膵臓がん

■膵臓がんとは 

<肝臓と並び沈黙の臓器と呼ばれる> 

 膵臓がんは胃の裏に位置する膵臓に発生した悪性腫瘍で、早期発見が難しいことから、肝臓と並び「沈黙の臓器」と呼ばれることもあります。 

 

 最新のがん統計によると、罹患者数は男女ともに5位圏外ですが、部位別死亡数が男性4位、女性3位、男女計4位に位置していることからも、治療が難しいがんの一つといえるでしょう。 

 

 


■原因 

<慢性膵炎や糖尿病がリスク因子> 

 喫煙のほか慢性膵炎や糖尿病、膵嚢胞といった病気を持っている方がリスクが高いと言われており、特に慢性膵炎の膵癌発生率はそうでない場合の13倍とのデータもあります。
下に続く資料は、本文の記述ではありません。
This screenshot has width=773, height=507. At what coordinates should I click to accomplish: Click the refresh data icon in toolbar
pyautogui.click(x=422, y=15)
その他にもストレス、肥満といった生活習慣との関連も指摘されております。 

 

 また、家系の遺伝も罹患リスクを上昇させる要因といわれており、血縁関係者の中で複数の罹患者がいる場合は50歳以下の若年期にすい臓がんに罹患する確率が上昇します。 

 

 


■症状 

<症状はかなり進行してから表面化> 

 初期は特に症状が表面化することありませんが、がんが進行すると、腹痛や背痛、お腹の張り、黄疸、食欲不振が生じるようになります。

 

 しかし、これらの症状はその他の疾患でも出現することもあり、すい臓がん特有の症状とは言い切れません。

 

 また、身体に違和感が生じる頃にはがんが進行していることも多いです。 

 

 


■予防 

<規則正しい生活と定期的な検診を> 

禁煙や過度の飲酒を控える、バランスの取れた食事、定期的な運動、体重の適正化など、生活習慣の改善を意識しましょう。

 

 また、慢性膵炎や糖尿病に罹患している場合は症状が改善するように早期治療を実施することや、家系で膵臓がんの罹患者がいる場合は定期的な検診の受診を心掛けることががんの予防に効果的です。 

 

 


■検査・治療 

 膵臓がんは早期発見が非常に難しいため、様々な検査を組み合わせて検査していきます。

 

 がんが生み出す腫瘍マーカーと呼ばれる物質を測定する血液検査や腹部超音波検査、CT検査、MRI検査に代表される画像検査で腫瘍の状態を調べることになります。

 

 それ以外には超音波を発する内視鏡を用いてすい臓を調べるEUS検査や、全身へがんの転移がないかを調べるPET検査などもあります。 

 

 治療法は主に「外科手術」「化学療法」「放射線療法」の3種類です。

 

 基本的には外科手術によりがんの切除を目指しますが、がんが発見される頃には進行していることが多いのが膵癌の特徴でもあり、必ずしも手術で対応できるわけではありません。

 

 手術可能であればすい臓や十二指腸、胆管などを切除し、手術後は化学療法(主に抗がん剤)も併せて行うこともあります。 

 

 外科手術が困難な場合は化学療法や放射線療法を用いて、がんの再発・転移を防いだり、症状を緩和したりする処置が施されます。 

 

 


■予後 

 がんの予後については5年生存率という数字で表されることが多いです。

 

 膵臓がんにおいてはI期で約45%、II期で約18%、III期で約6%、IV期で1強と、主要ながんの中で最も低い数値となっています。 

 

 どのがん・どの病気でも共通して言えることではありますが、早期発見・早期治療あるいはそもそも病気にかからないように予防することが大切です。

 

 まずは生活習慣の改善や定期的な検診を受診することから始めましょう。